Des juges d'instruction français vont mener l'enquête sur les accusations de viols d'enfants commis en 2014 dans un camp de déplacés visant des soldats français en Centrafrique.
Une semaine après la révélation de l'affaire par le quotidien britannique The Guardian et les critiques sur l'attentisme supposé de l'ONU, de la Défense et de la justice françaises, le parquet de Paris a annoncé l'ouverture jeudi d'une information judiciaire.
L'enquête confiée aux magistrats porte sur des faits présumés de viols de mineurs de quinze ans par personnes abusant de l'autorité conférée par leurs fonctions et complicité de ce crime, a précisé dans un communiqué le procureur de la République, François Molins.
L'affaire risque de ternir la réputation de l'armée et l'image de la France en Centrafrique, où elle est intervenue fin 2013 dans le cadre de l'opération Sangaris pour tenter de mettre fin à une spirale de violences intercommunautaires.
Elle est née de témoignages d'enfants recueillis par des fonctionnaires de l'ONU dans le camp de déplacés de l'aéroport M'Poko de Bangui.Fin juillet 2014, le ministère de la Défense avait transmis le rapport de l'ONU au parquet, qui avait ouvert une enquête préliminaire dans la foulée.
Selon une source judiciaire, 14 militaires français ont été mis en cause, dont trois sont identifiés, par les témoignages de six enfants de 9 à 13 ans dénonçant des faits commis entre fin 2013 et fin mai-début juin 2014.Quatre d'entre eux se disent victimes.Deux autres se sont dits témoins d'abus sexuels.

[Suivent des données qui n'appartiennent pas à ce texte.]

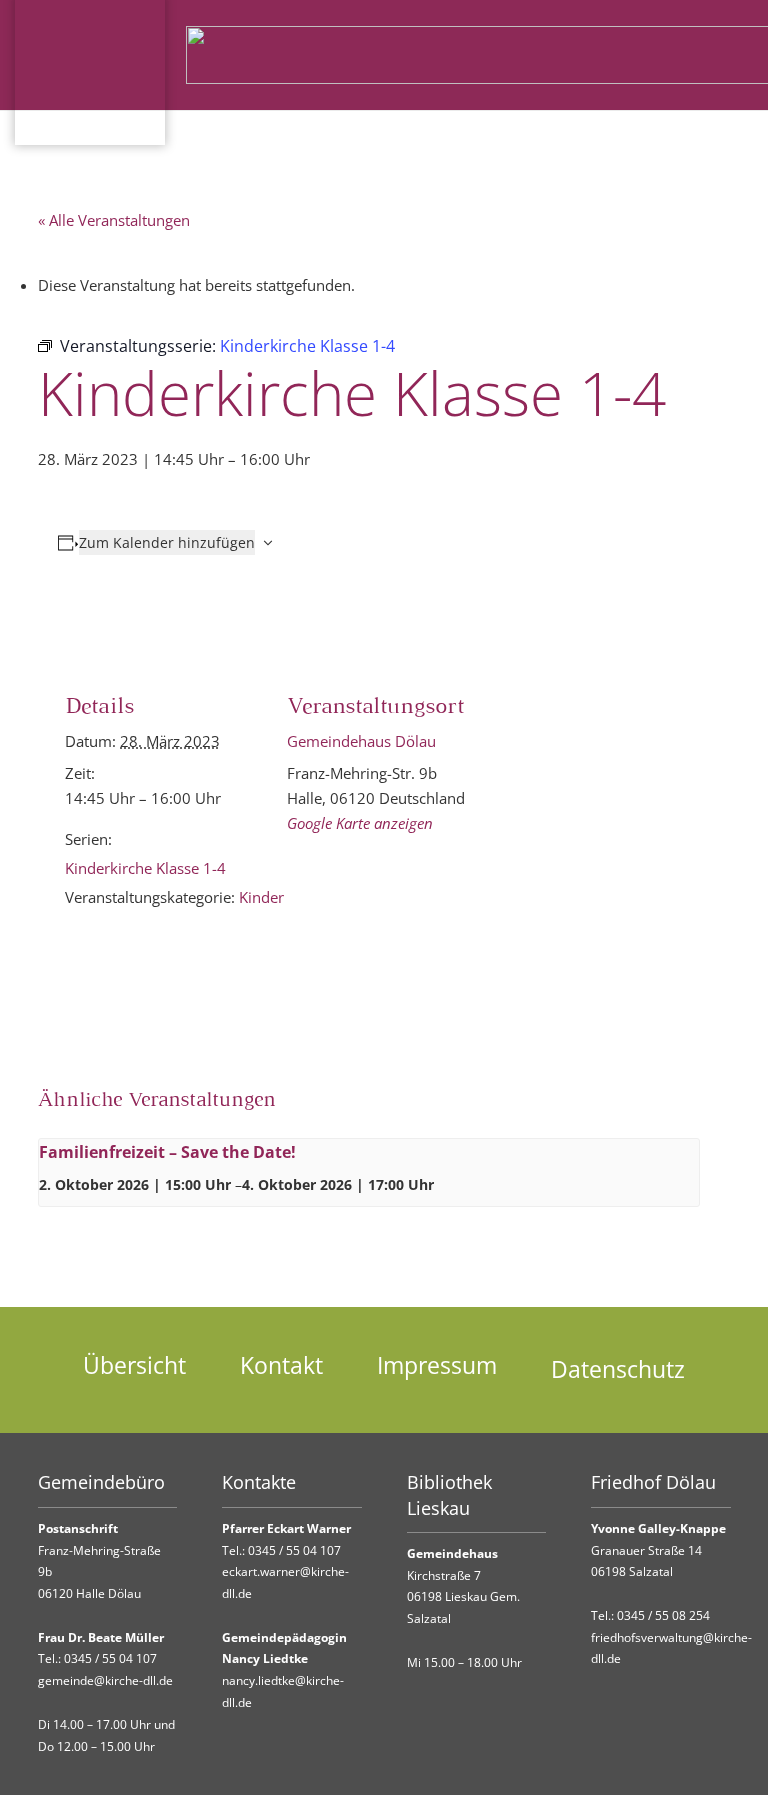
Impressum (437, 1365)
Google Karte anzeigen (360, 823)
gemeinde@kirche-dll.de (105, 1680)
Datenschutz (618, 1369)
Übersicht (134, 1365)
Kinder (261, 897)
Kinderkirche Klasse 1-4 (145, 868)
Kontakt (281, 1365)
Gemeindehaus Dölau (361, 741)
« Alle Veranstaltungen (114, 220)
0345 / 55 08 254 (663, 1615)
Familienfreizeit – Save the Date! (167, 1152)
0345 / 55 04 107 (110, 1658)
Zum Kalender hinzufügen (167, 542)
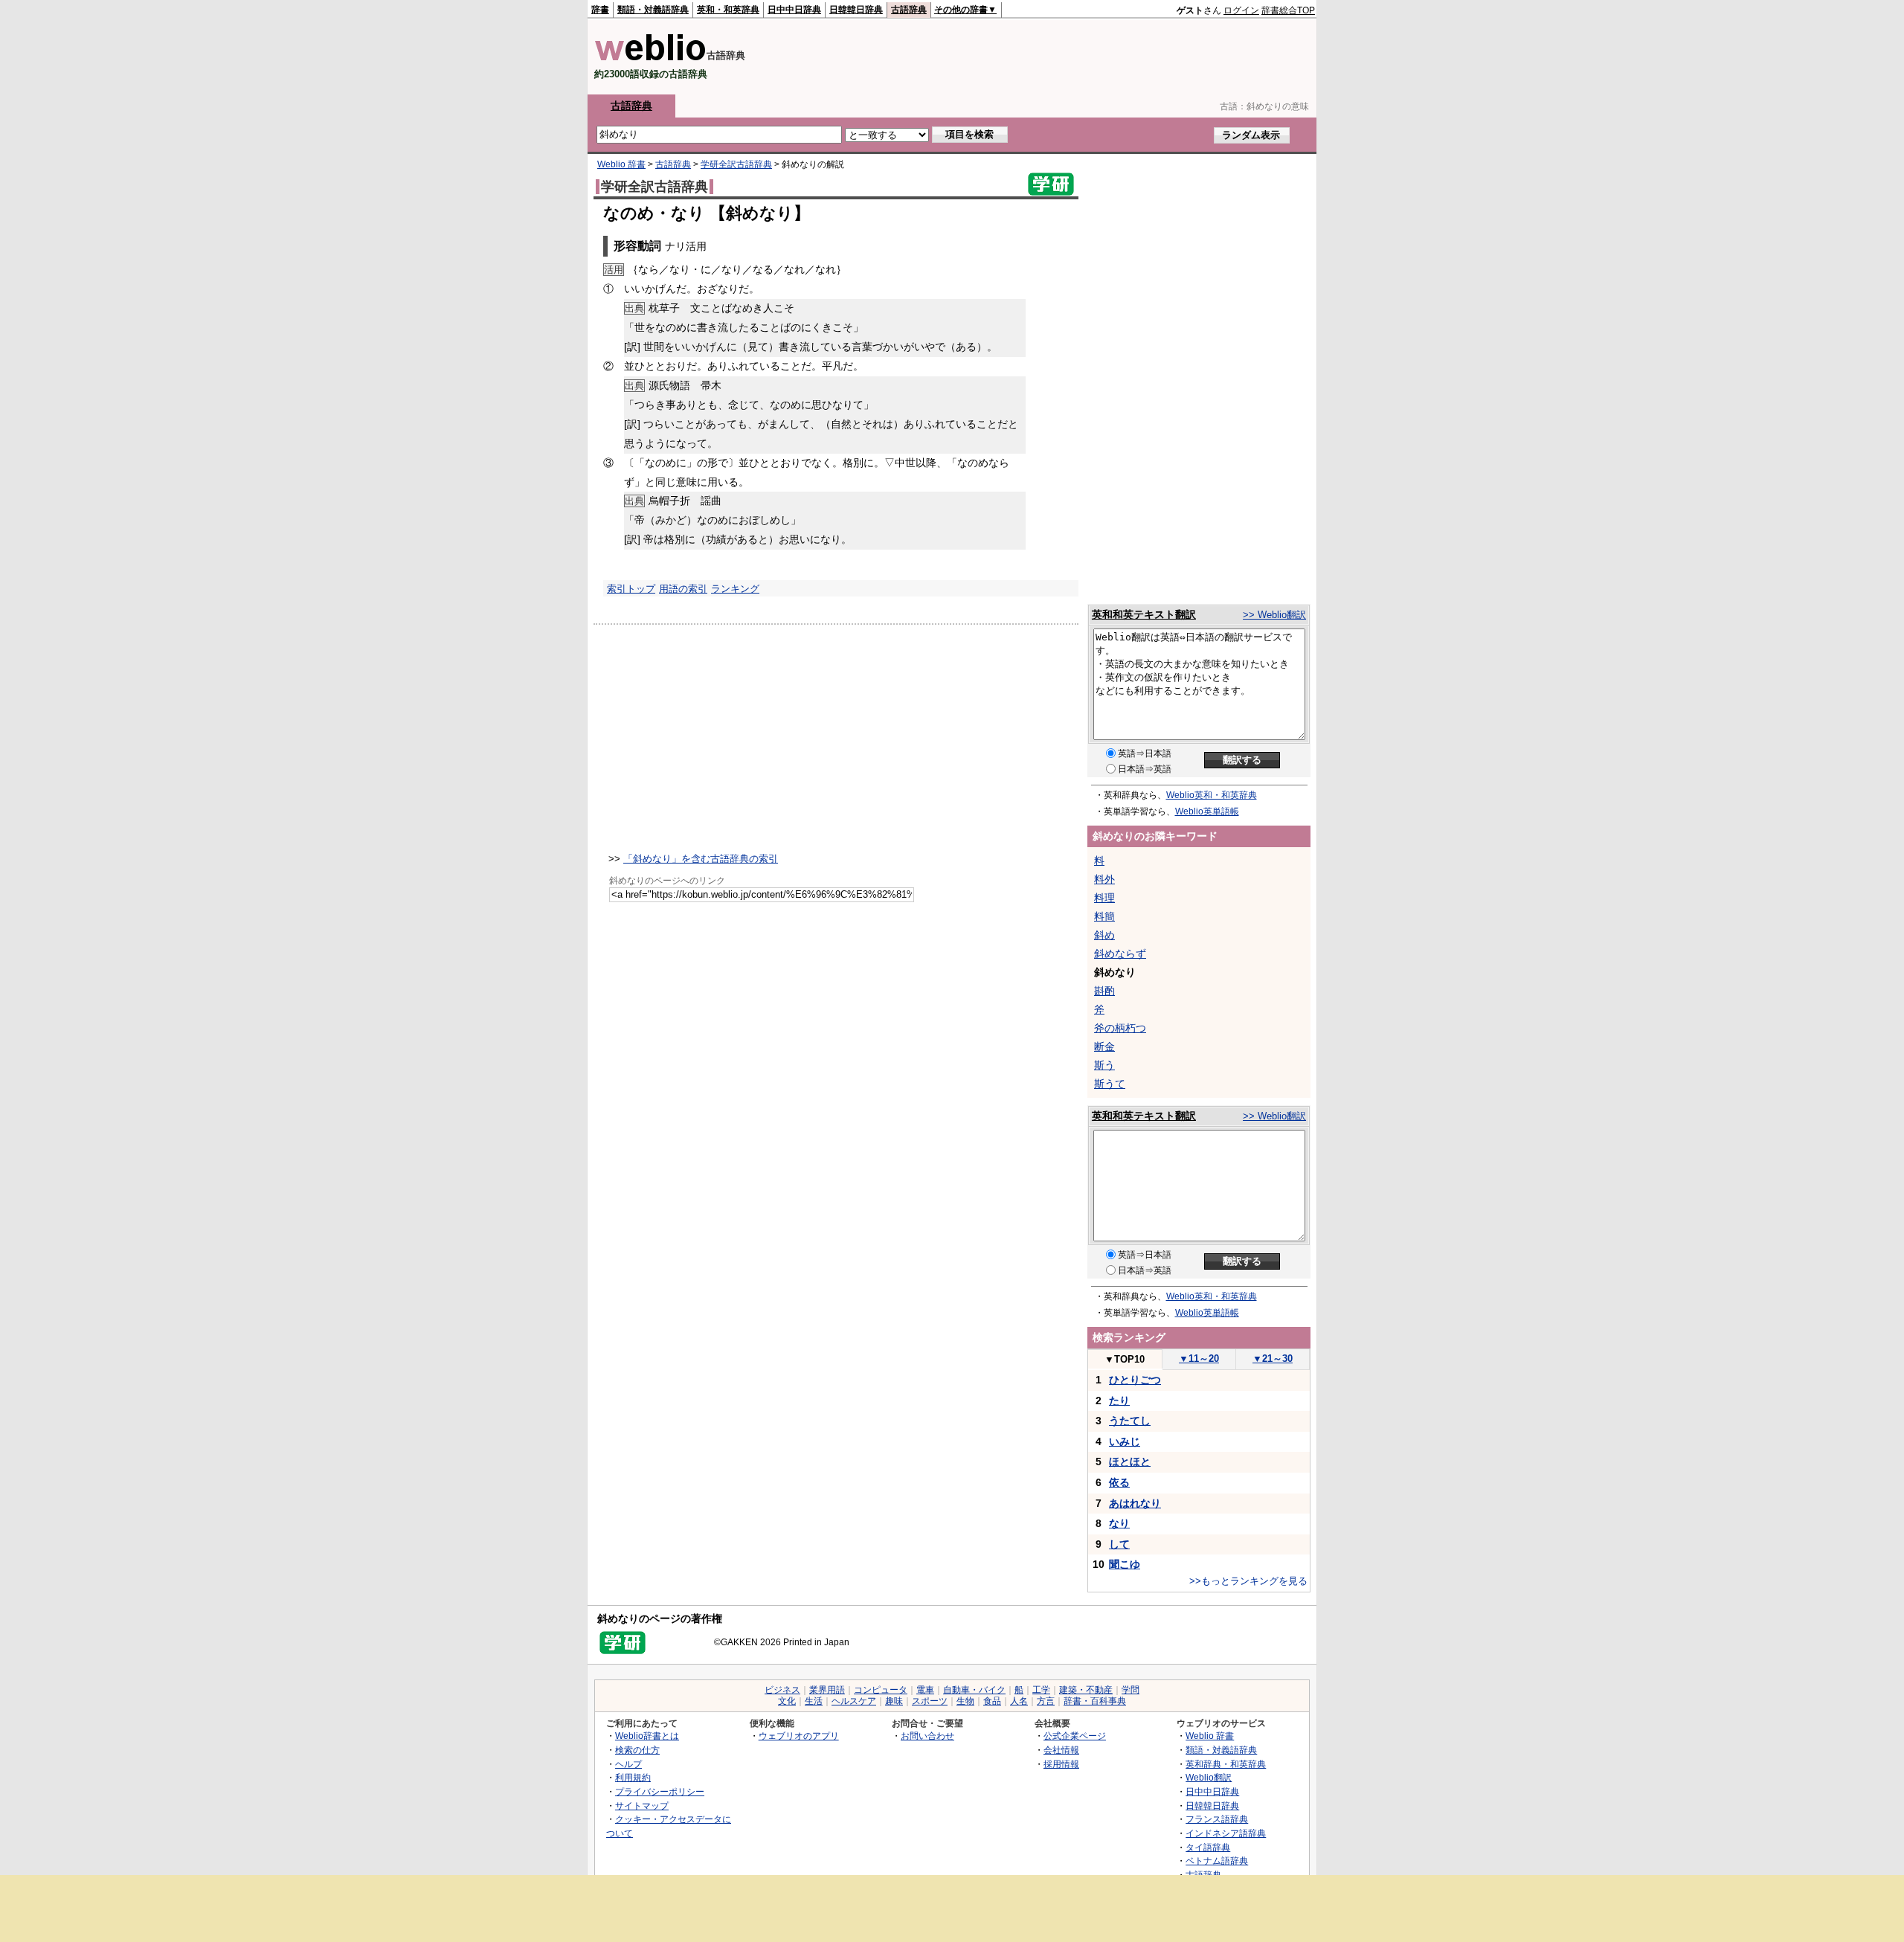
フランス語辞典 (1217, 1819)
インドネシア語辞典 (1226, 1833)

Des enquêteurs de la gendarmerie prévôtale et de la section de recherches de la gendarmerie de Paris se sont déplacés à Bangui début août 2014."Ils ont procédé à un certain nombre de vérifications", selon le parquet, mais aucun enfant ni aucun militaire mis en cause n'a été entendu.
- Des critiques à Bangui -
Le parquet explique qu'il a d'abord voulu entendre la fonctionnaire de l'ONU rédactrice du rapport, mais que la demande de levée d'immunité nécessaire à cette audition a selon lui été refusée par les Nations unies.L'employée a finalement répondu par écrit et cette réponse est arrivée le 29 avril dernier, jour de la révélation de l'affaire par The Guardian, a indiqué le parquet dans son communiqué.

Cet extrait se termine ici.